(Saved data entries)

☆ ☆ ☆ ☆ ☆

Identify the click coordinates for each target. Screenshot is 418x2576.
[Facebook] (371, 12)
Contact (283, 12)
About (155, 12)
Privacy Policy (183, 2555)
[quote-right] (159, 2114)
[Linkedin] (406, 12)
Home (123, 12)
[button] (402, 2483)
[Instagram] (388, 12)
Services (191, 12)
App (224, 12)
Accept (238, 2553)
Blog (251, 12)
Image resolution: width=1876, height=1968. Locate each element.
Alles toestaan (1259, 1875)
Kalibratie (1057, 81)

☆ ☆ ☆ ☆ ☆

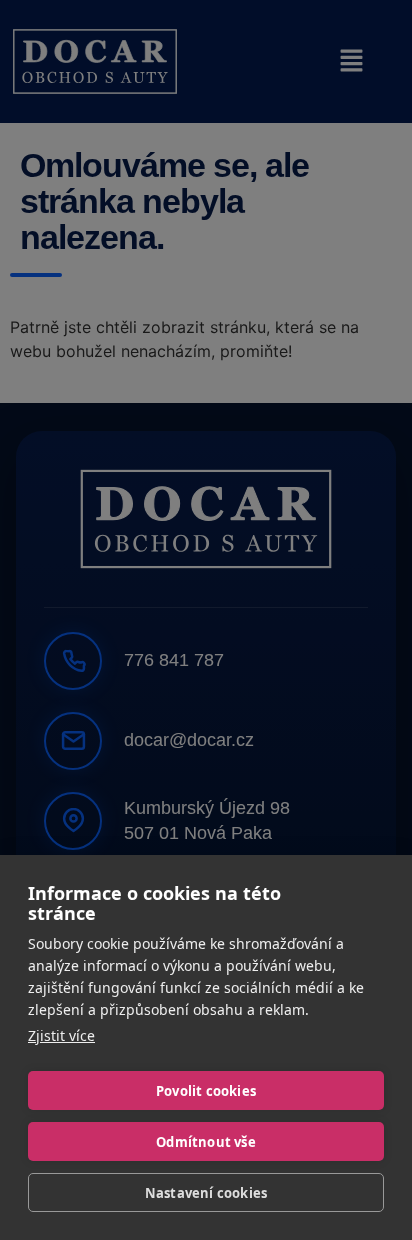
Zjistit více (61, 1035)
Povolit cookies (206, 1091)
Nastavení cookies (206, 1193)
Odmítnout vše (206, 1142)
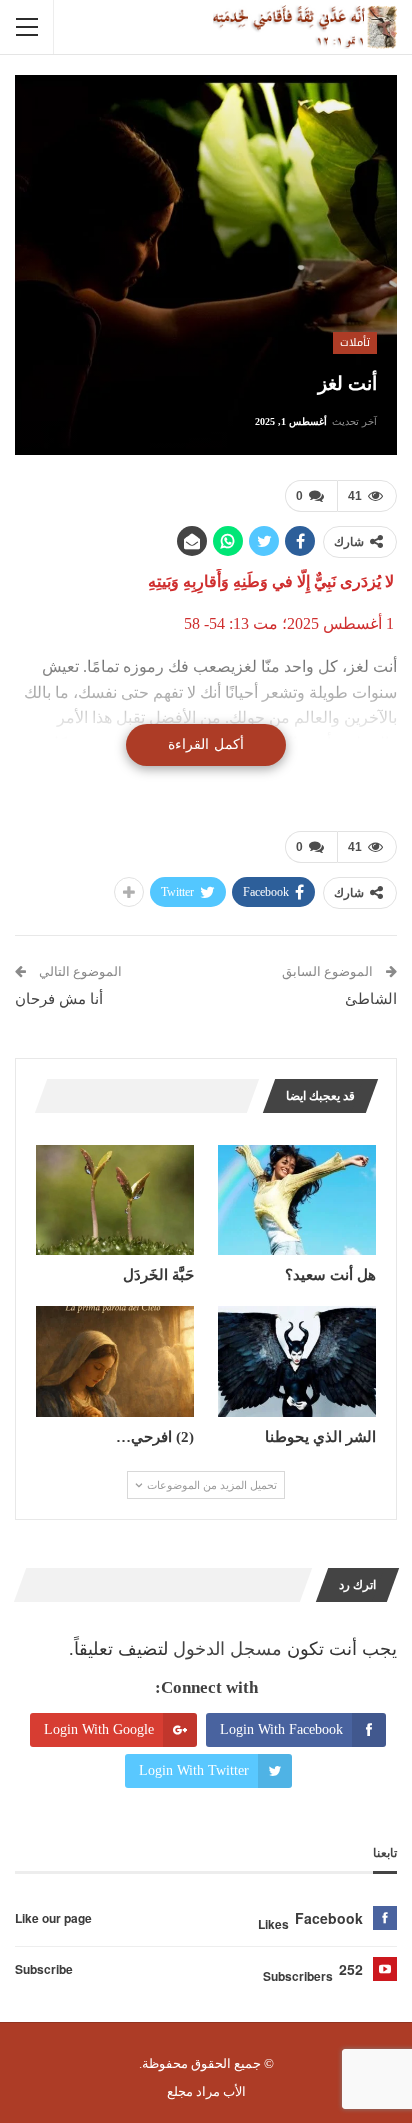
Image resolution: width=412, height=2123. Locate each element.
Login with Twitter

☆ ☆ ☆ ☆ ☆

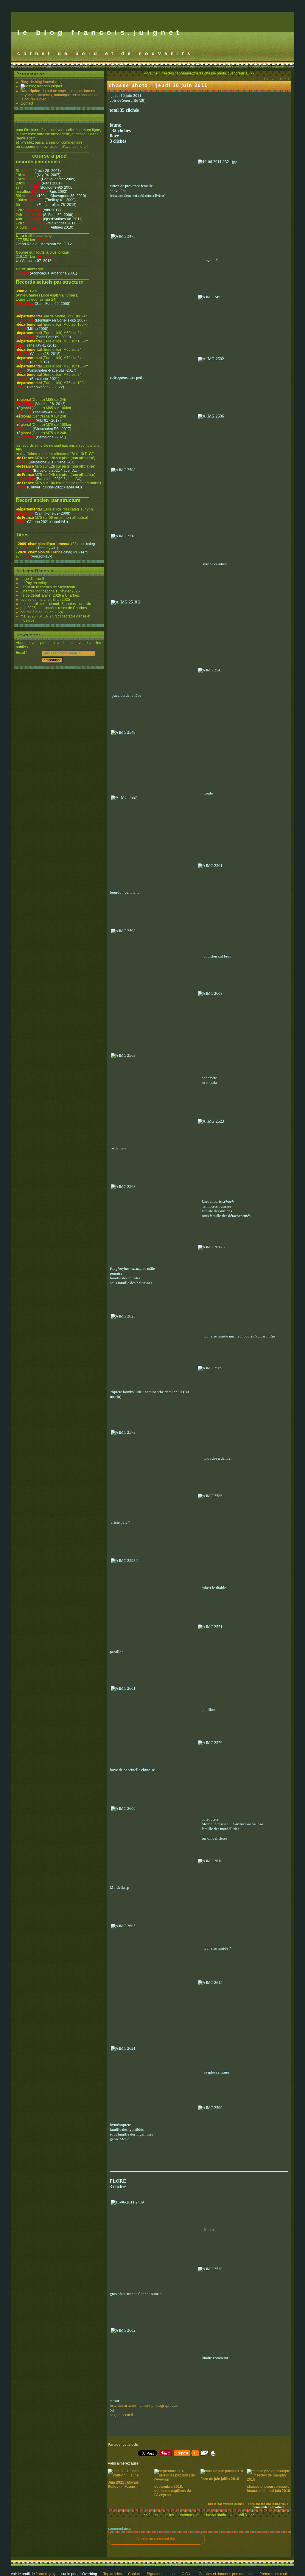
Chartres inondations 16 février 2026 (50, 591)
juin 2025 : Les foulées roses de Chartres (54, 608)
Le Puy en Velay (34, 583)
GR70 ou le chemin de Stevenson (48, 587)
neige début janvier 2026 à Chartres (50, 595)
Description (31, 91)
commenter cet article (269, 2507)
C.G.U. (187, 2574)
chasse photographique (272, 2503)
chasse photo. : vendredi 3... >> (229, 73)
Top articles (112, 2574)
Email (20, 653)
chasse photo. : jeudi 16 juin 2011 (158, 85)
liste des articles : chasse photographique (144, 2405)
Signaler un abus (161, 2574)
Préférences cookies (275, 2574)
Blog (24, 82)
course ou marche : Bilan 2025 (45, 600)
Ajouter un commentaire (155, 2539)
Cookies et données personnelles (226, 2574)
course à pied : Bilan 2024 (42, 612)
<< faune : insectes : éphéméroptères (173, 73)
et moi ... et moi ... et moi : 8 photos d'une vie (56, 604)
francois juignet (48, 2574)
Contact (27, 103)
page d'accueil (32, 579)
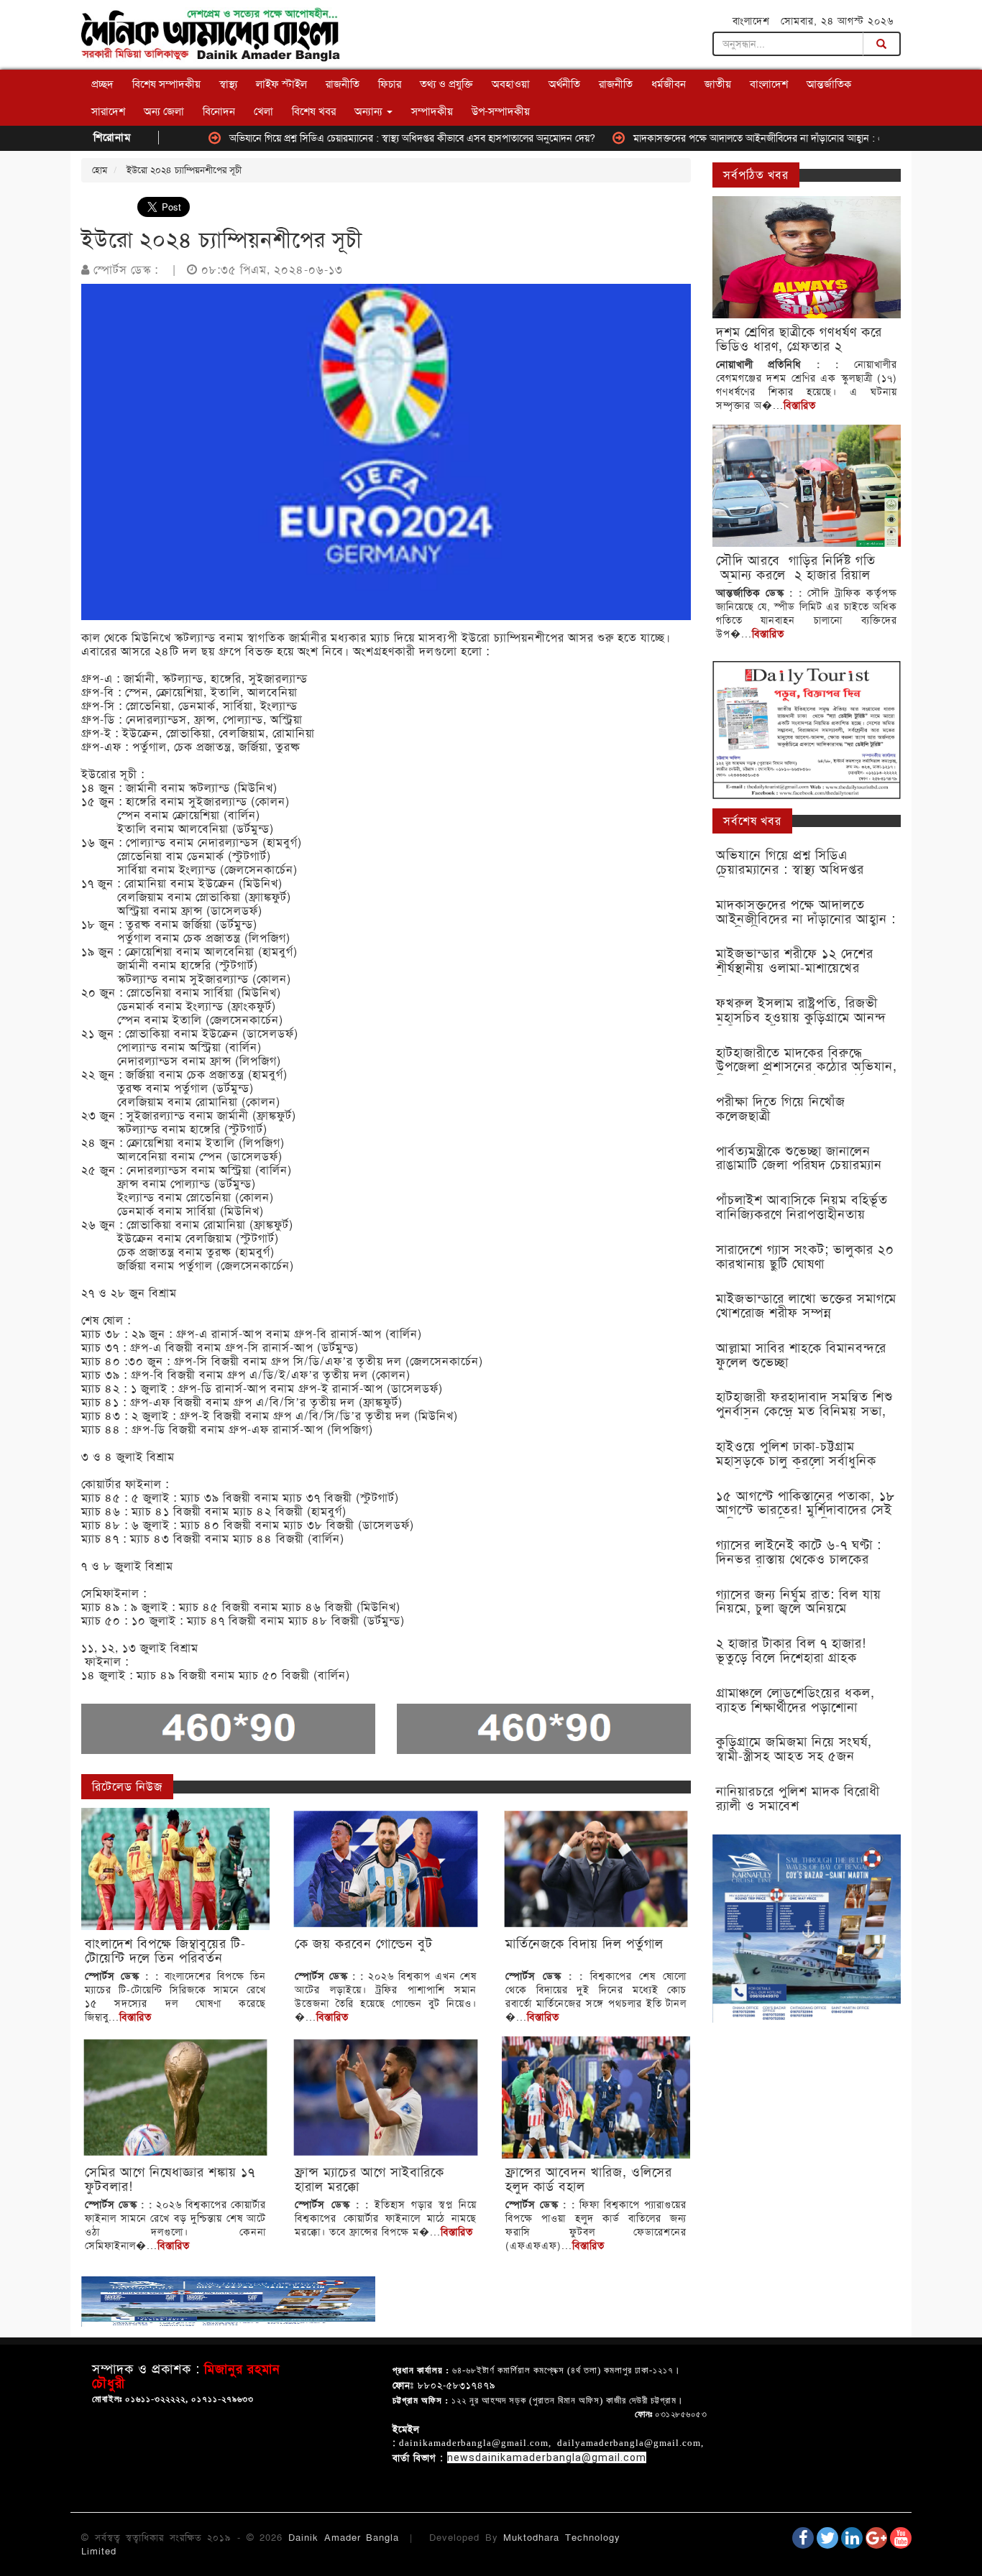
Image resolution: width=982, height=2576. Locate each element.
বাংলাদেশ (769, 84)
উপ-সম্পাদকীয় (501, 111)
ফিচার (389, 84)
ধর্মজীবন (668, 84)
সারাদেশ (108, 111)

☆ ☆ ☆ ☆ ☆

How to complete this task
Whenever a line of the data includes the word "chasse", show that line in full.

Exercise output
chasse photographique (272, 2503)
chasse photo. : vendredi 3... >> (229, 73)
chasse photo. : jeudi 16 juin 2011 (158, 85)
liste des articles : chasse photographique (144, 2405)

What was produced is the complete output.